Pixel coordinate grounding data
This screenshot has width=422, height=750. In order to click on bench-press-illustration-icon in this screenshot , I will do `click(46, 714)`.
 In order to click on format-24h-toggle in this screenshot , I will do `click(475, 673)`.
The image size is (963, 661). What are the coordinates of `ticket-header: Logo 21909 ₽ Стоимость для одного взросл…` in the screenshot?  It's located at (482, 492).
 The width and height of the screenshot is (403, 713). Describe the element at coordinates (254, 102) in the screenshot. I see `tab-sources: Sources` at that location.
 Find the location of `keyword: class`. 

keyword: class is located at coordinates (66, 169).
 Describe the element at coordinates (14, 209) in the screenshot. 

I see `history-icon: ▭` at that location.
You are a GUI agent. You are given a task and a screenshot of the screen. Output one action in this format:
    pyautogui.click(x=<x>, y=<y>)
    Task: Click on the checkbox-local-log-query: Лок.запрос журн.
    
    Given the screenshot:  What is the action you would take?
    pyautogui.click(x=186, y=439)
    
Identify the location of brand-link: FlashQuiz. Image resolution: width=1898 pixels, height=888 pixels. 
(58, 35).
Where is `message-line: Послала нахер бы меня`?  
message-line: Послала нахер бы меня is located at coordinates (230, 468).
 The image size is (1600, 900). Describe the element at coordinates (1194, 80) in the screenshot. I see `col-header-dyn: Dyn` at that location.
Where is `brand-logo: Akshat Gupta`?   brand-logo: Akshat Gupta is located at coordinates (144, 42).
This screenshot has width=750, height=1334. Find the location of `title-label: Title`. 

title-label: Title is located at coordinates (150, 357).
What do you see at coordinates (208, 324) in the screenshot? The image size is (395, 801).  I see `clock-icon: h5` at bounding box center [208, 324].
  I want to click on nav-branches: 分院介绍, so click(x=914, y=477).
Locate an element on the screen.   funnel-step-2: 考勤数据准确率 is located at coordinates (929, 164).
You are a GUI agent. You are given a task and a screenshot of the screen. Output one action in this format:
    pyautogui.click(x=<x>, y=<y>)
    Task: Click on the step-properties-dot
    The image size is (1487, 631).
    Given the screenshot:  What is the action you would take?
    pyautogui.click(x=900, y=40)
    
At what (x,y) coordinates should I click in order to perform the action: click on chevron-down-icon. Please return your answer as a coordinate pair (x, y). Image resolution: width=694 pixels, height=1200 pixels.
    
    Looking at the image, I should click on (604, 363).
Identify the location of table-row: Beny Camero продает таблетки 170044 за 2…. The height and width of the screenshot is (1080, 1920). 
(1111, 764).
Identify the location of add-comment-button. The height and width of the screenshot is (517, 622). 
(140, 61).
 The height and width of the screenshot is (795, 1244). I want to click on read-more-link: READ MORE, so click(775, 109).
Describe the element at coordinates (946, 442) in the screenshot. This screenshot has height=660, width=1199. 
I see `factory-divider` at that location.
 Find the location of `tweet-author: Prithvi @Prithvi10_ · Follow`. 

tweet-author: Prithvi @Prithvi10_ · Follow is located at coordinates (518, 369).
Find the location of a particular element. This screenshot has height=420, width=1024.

**ABOUT THIS EXERCISE:** Copy out everything from the line containing "Describe the element at coordinates (946, 442)" down to the end of the listing above, word for word, including both of those ends.

**COMPLETED EXERCISE:**
Describe the element at coordinates (946, 442) in the screenshot. This screenshot has height=660, width=1199. 
I see `factory-divider` at that location.
 Find the location of `tweet-author: Prithvi @Prithvi10_ · Follow`. 

tweet-author: Prithvi @Prithvi10_ · Follow is located at coordinates (518, 369).
Find the location of a particular element. This screenshot has height=420, width=1024.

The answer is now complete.